Pseudorandom high-frequency injection synchronous reluctance motor sensorless control with parameter variation consideration

Abstract

The sensorless control of synchronous reluctance motor (SynRM) in the zero and low-speed domain using the traditional high-frequency injection method has the problems of audible noise caused by the high-frequency injection and high-frequency loss caused by the change of working conditions, which limits the practical application of SynRM in the industrial field. To solve the problem of high-frequency noise and loss, a pseudo-random high-frequency injection method considering parameter variation is proposed in this paper. Firstly, the signal injection form was adjusted to expand the power spectral density of the high-frequency current, and the current energy spike was suppressed to reduce high-frequency noise.

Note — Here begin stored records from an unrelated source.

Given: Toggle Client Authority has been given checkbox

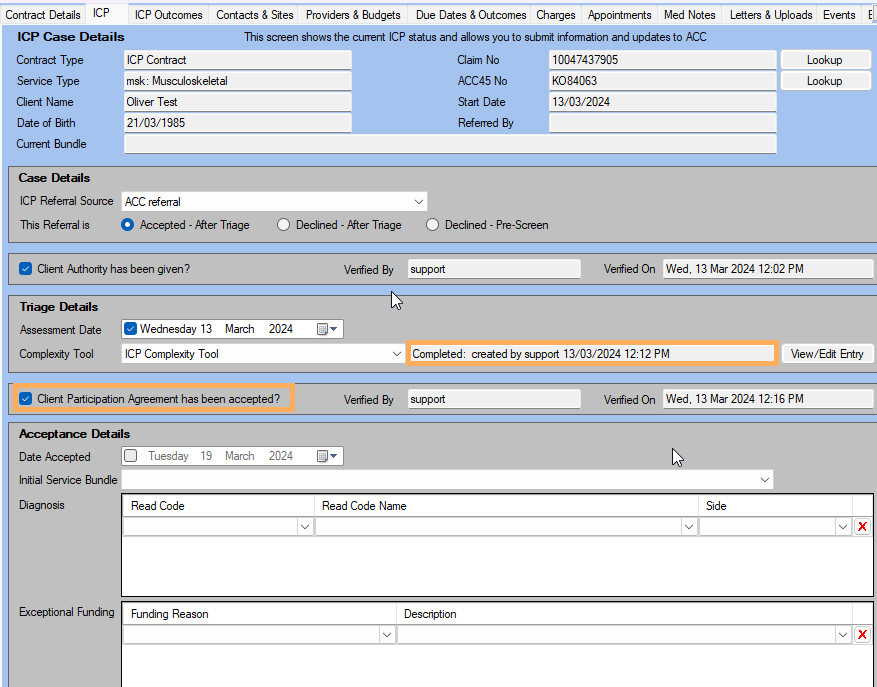Looking at the screenshot, I should pos(26,269).
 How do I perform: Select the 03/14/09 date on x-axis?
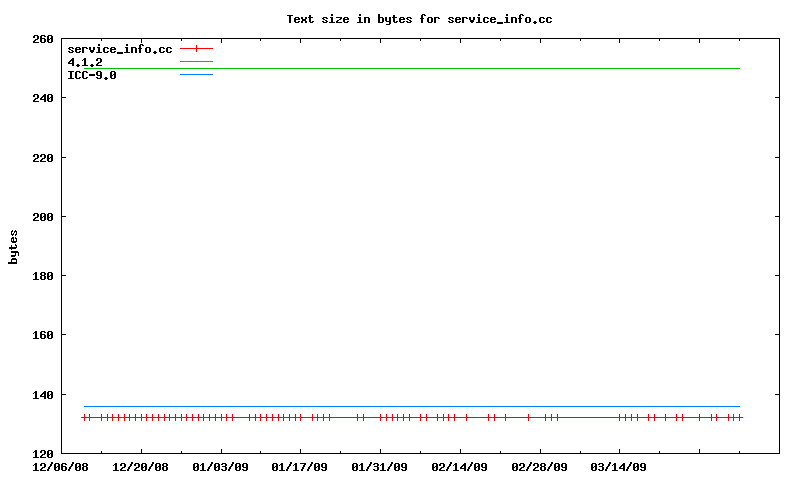(x=618, y=466)
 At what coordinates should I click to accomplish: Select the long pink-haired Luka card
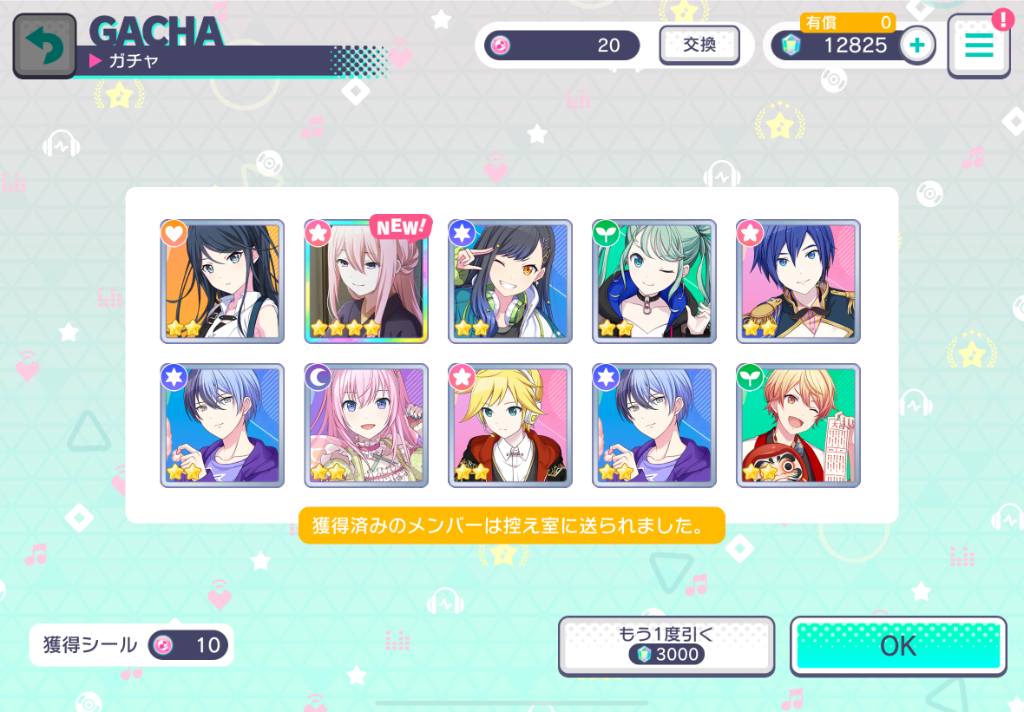click(x=366, y=425)
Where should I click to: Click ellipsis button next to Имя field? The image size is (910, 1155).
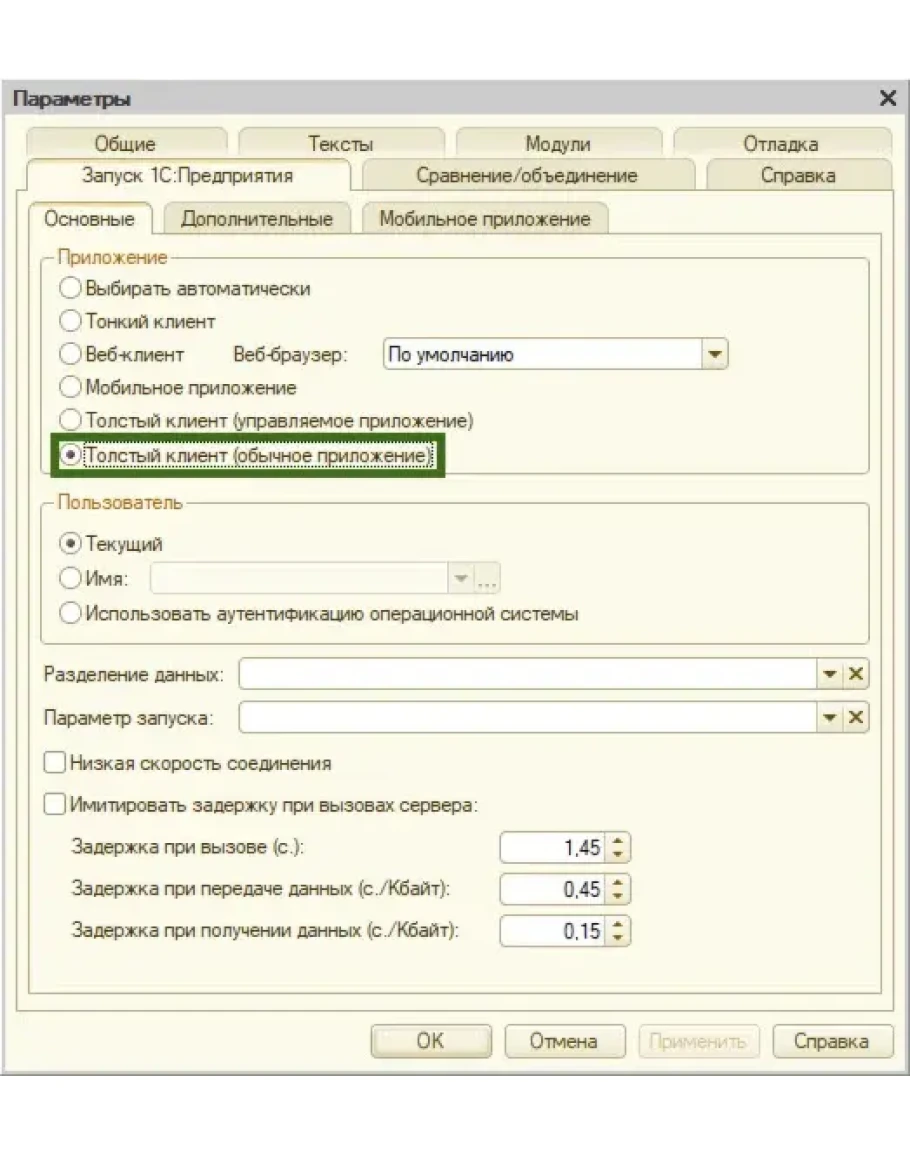pos(487,579)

Secondly, the current demodulation was combined with the flux map model to complete the injection voltage amplitude adjustment, so that the response current was kept constant under multiple operating conditions to reduce the high-frequency loss. At the same time, the flux map model is applied to the observer to reduce the rotor position estimation error caused by the cross-coupling effect. Under the condition of satisfying the dynamic and steady performance requirements of sensorless control, the high-frequency loss and sharp noise caused by the high-frequency injection method are effectively suppressed. Finally, experiments were carried out on a 1.5 kW SynRM drive platform to verify the feasibility and effectiveness of the sensorless control scheme in this paper.